Stored items:
= Beginning of Section =

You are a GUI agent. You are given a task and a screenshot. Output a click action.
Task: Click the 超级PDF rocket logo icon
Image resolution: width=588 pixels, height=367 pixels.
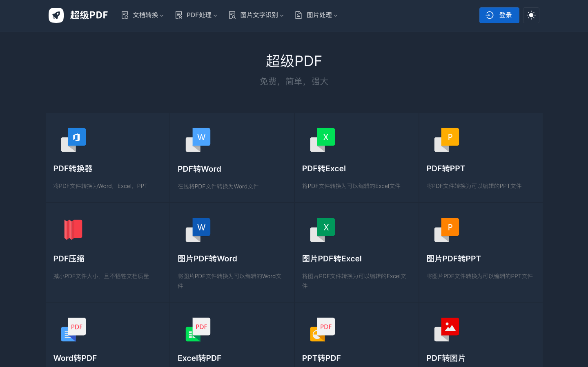click(56, 15)

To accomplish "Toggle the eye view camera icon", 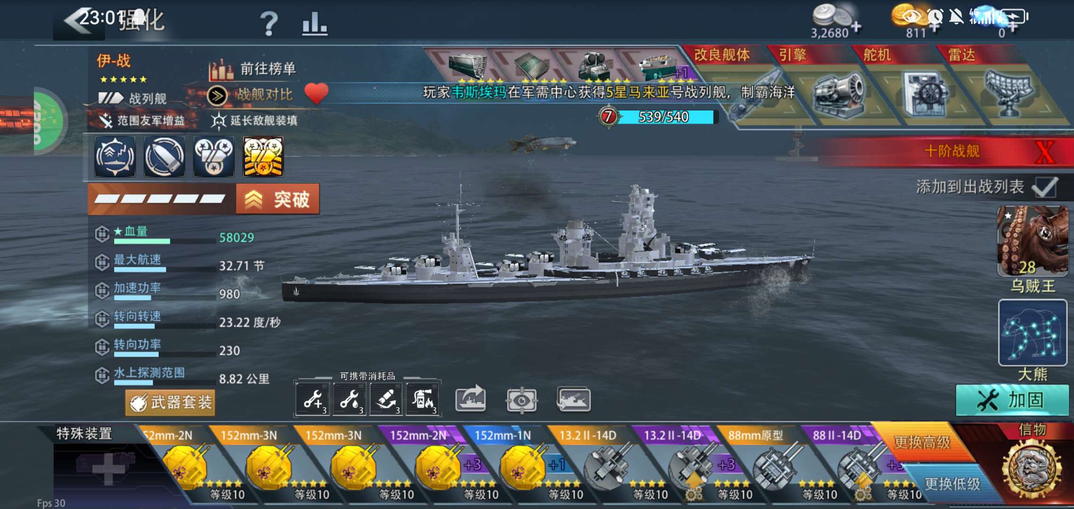I will click(521, 401).
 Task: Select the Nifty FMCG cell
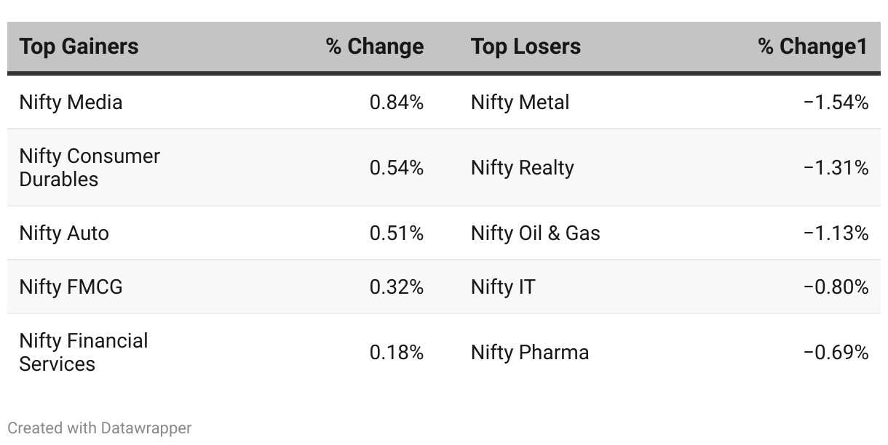pos(71,286)
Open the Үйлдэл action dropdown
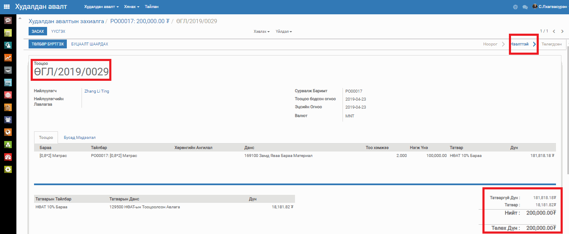 click(284, 32)
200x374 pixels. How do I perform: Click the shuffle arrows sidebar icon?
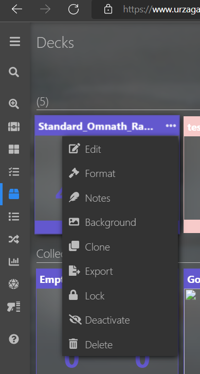point(14,239)
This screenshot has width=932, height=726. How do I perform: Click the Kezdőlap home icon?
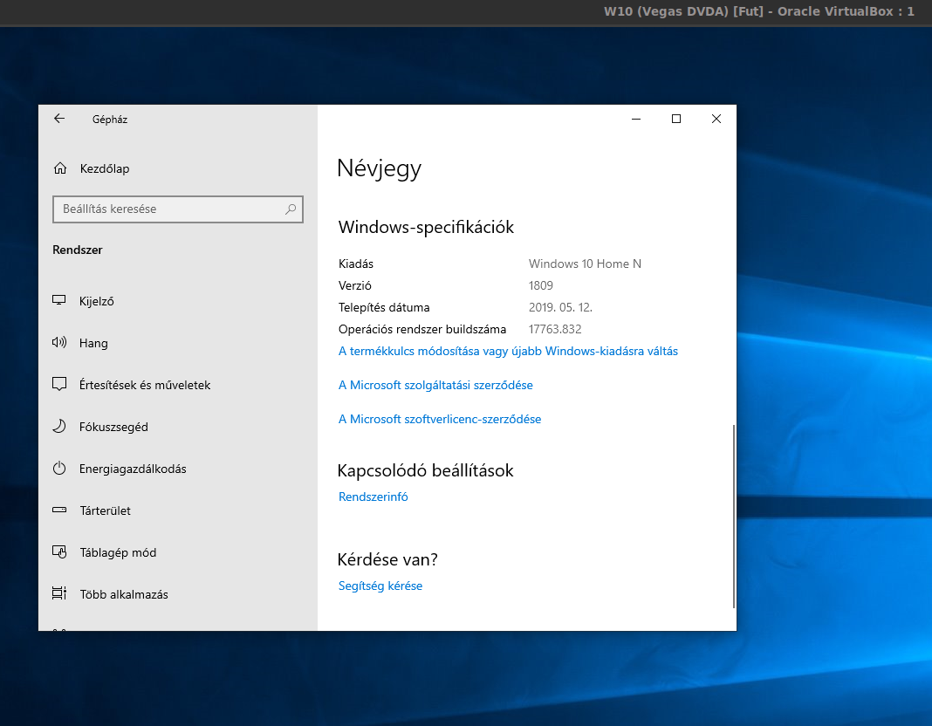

= End of Section =

**What the task asks:**
Starting with the line that has "Task: Select the Nifty FMCG cell" and ending with the last line of the records, retype every line exactly and only those lines. Do not include the pictures.

**Solution for this task:**
 Task: Select the Nifty FMCG cell
pos(71,286)
Open the Үйлдэл action dropdown
 click(284, 32)
200x374 pixels. How do I perform: Click the shuffle arrows sidebar icon?
point(14,239)
This screenshot has width=932, height=726. How do I perform: Click the Kezdőlap home icon?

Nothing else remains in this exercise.